Walden introduced a bill last year that would stop the home healthcare cuts. The House didn’t vote on the bill before the end of last year’s session, so Walden has been working to reintroduce the legislation.
“Home healthcare allows many seniors in Central and Eastern Oregon to stay out of hospitals or nursing homes and get care in their own homes,” Walden said in an email to the Central Oregonian. “This gives them more control over their healthcare and provides a sense of comfort, familiarity and normalcy for the patients and their loved ones.
“I know this firsthand because it’s a choice my parents made. But now thousands of seniors in Oregon are in danger of losing access to home healthcare services that they depend on due to cuts proposed by the Obama administration. Our bill would put patients and their families back in charge and strengthen the Medicare home health program for both seniors and taxpayers. Oregon seniors must continue to receive this important care on which they rely.”
Asher is the only home healthcare provider in Wheeler County, covering Mitchell and other small communities within a 60-mile radius. Federal funding cuts have caused Asher to reduce programs to keep from closing its doors completely.
Sarah Myers, executive director of the Oregon Association for Home Care, points to the Fossil agency as an example of what’s happening to rural home healthcare providers throughout Oregon and the nation.
“Due to the net losses they are experiencing as a result of recent cuts, their staff is working around the clock without the benefit of sufficient backup, and often at substandard wages, to help seniors receive the clinical treatment they need in the setting they most prefer – their home,” Myers said. “What is just as striking is that home health providers are not even halfway through the unprecedented four-year, 3.5 percent per year cut that is being implemented by the Centers for Medicare and Medicaid Services.
“Without relief soon, even the heroic efforts of providers like Asher will be unable to prevent the large-scale closures that CMS itself has projected.”

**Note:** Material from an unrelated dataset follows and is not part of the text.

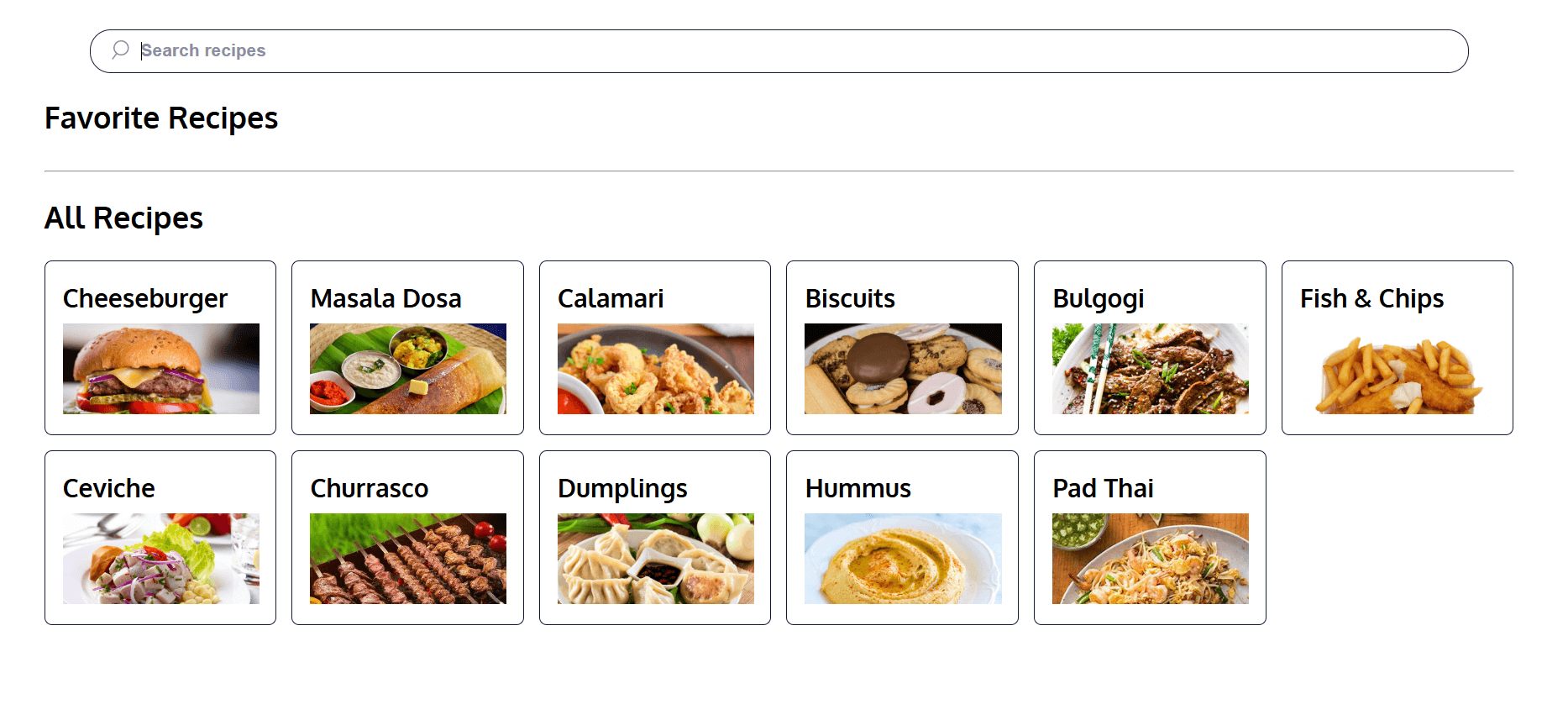
Task: View the Churrasco recipe image
Action: coord(407,559)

Home healthcare workers do such things as administer vaccinations, give medications, change dressings on wounds, check a patient’s blood pressure and temperature, and even help with walking aids or artificial limbs. The care may be provided by a nurse or aide.
Pioneer Memorial Hospital in Prineville offers home healthcare here through the St. Charles Medical System. Holli Holland, director of home health services, said although there isn’t a lot of money to be made in home healthcare they have managed to make the program pay for itself despite the federal cutbacks.

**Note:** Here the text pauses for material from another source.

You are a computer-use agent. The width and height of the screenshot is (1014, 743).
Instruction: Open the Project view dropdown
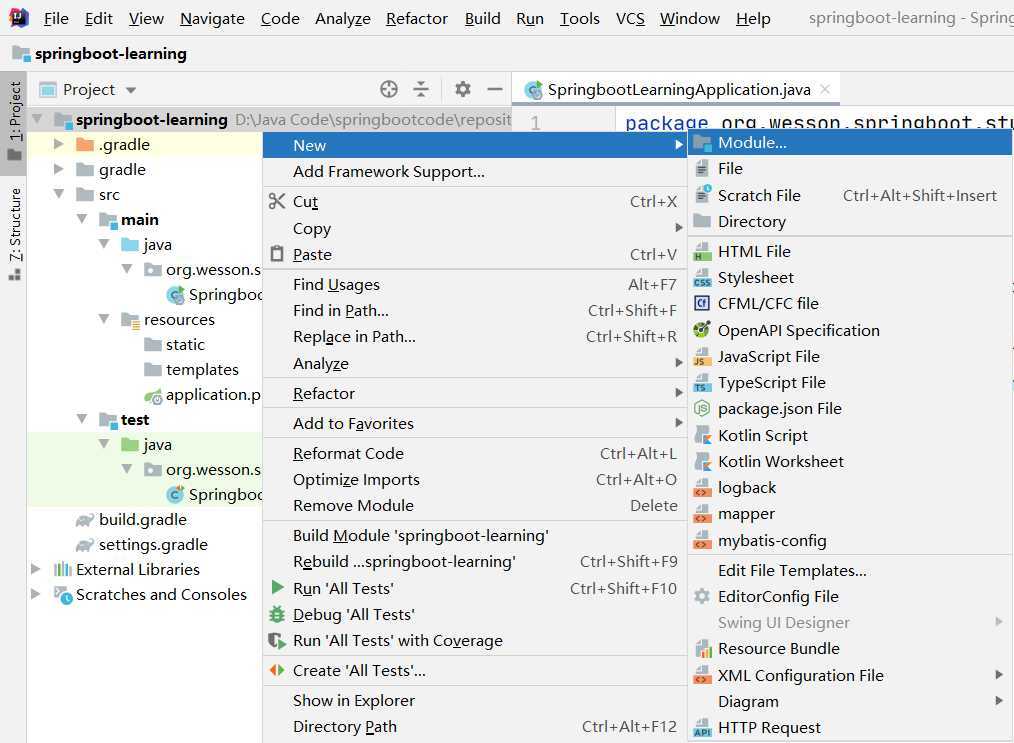[131, 90]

“We are a pretty solid agency,” she said, “although the decrease in reimbursement is always a struggle for any agency regardless of size.”
Holland acknowledged that providers in smaller communities east of Prineville have a bigger struggle to survive than the St. Charles network, which provides at-home care from the Warm Springs Reservation to Madras, Redmond and Bend in addition to Prineville.
She noted there’s a “very large” difference in the cost for a patient spending a day in the hospital versus having a visit for home care. Holland estimated it might cost a couple of hundred dollars for a home visit while a hospital stay could cost several thousand dollars.
Despite the relative success of the St. Charles program, a study by the healthcare policy consultant Avalere Health of Washington, D.C., found the overall profit margin for publicly traded home health companies averaged 2.4 percent in 2014. That was down from a 7.1 percent profit level by those same providers in 2010.
The companies Avalere studied were mainly large providers, and industry officials believe profit margins are even lower than 2.4 percent for small, rural companies. Eric Berger, CEO of the Partnership for Quality Home Healthcare, agrees the problem stems from Medicare cuts.
“As Avalere Health has documented, even the largest home health providers are experiencing low single-digit overall margins,” he said. “If additional cuts occur, further closures and patient dislocation will result, jeopardizing the health and well-being of America’s most vulnerable elderly and disabled Medicare beneficiaries.”
Almost 70 percent of home healthcare patients are seniors, and 60 percent are women, according to the Partnership for Quality Home Healthcare, a trade association representing many home healthcare agencies.